The postoperative record demonstrated that the new developed PAO could not only shorten the duration of the operation but also reduce the number of irradiations used, which benefits both the surgeon and the patient. Due to unskilled installation of the cutting template, the dissection scope of the soft tissue of the acetabular medial wall was larger in the first few cases, which caused the bleeding volume in the new developed PAO group to increase slightly compared with the conventional PAO group. As the techniques became more sophisticated, the bleeding volume of the new developed PAO group subjects decreased compared to the conventional PAO group. This may be because the operation was shorter and surgeons did not have to repeatedly adjust the location of the acetabular fragment with the help of customized template during the operation.

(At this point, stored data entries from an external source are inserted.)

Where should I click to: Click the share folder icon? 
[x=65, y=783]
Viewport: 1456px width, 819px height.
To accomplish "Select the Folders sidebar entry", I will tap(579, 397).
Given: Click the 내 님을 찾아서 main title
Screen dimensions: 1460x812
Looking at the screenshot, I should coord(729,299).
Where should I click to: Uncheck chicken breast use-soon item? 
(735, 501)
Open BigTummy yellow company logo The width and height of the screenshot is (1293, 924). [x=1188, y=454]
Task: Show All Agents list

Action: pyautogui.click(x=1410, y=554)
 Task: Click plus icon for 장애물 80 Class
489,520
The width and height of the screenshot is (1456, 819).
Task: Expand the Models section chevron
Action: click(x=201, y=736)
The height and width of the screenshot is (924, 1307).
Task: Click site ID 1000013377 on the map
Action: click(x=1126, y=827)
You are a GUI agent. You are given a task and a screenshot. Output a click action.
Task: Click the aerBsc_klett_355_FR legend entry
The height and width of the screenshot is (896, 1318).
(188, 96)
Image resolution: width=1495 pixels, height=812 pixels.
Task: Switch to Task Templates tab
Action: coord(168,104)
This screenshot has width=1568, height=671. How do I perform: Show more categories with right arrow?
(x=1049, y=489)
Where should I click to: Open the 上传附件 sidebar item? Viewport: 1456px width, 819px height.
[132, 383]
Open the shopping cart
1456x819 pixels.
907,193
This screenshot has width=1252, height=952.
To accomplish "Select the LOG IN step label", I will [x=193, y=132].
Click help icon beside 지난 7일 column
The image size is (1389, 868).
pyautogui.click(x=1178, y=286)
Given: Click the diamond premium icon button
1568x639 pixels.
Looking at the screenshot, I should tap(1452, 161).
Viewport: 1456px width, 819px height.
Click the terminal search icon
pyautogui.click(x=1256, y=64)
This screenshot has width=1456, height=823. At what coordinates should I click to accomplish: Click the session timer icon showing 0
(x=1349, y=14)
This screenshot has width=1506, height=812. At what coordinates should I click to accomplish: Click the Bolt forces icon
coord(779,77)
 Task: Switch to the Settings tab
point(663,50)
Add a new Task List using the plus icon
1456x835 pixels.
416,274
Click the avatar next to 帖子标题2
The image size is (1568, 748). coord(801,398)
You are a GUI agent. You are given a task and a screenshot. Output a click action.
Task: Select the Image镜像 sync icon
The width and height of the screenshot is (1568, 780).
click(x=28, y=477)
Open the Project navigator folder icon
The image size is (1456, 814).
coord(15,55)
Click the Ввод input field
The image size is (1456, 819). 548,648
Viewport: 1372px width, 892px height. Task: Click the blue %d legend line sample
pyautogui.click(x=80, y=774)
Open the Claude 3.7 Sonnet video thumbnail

There are several limitations in the current study. First, during the preoperative planning period, we performed idealized processing by designating the femoral head center as the center of rotation and assumed the center of rotation to be fixed. However, to increase the femoral offset and abductor lever arm, the rotation center is usually transferred slightly inferiorly and medially in actual operations. The selected cases were all Crowe I or Crowe II, in which the femoral head is still located in the true acetabulum compared with subluxation or dislocation patients. Therefore, we assumed that the femoral head center could be considered the center of rotation. In addition, the displacement distance of the rotation center during the actual operation is very small relative to the femoral head radius. As a result, the impact on experimental error can be ignored. Second, the approximate cost of the customized template was RMB 1000, and several days are needed to design and fabricate the customized template. In addition, the software is relatively complicated to operate, and some training is needed to develop proficiency. Third, the greatest limitations were the small sample size and the short follow-up. Therefore, it should not jump to a conclusion that the new developed PAO using the customized cutting and rotating template has obvious advantages for the treatment of DDH compared with traditional PAO. However, we are still on the learning curve. By increasing number of patients in the study and extending the follow-up period, we believe that the efficiency of the procedure will be further demonstrated.

Conclusions

In conclusion, this study demonstrates that our system, which is based on CAD-RP technology, is feasible and could realize the predicted results accurately during the actual PAO. The operation efficiency will further improve along with proficiency with the procedure. In the future, we plan to partner with a commercial organization to develop a more precise and convenient patient-specific osteotomy template, and we expect that it will standardize the PAO for DDH patients.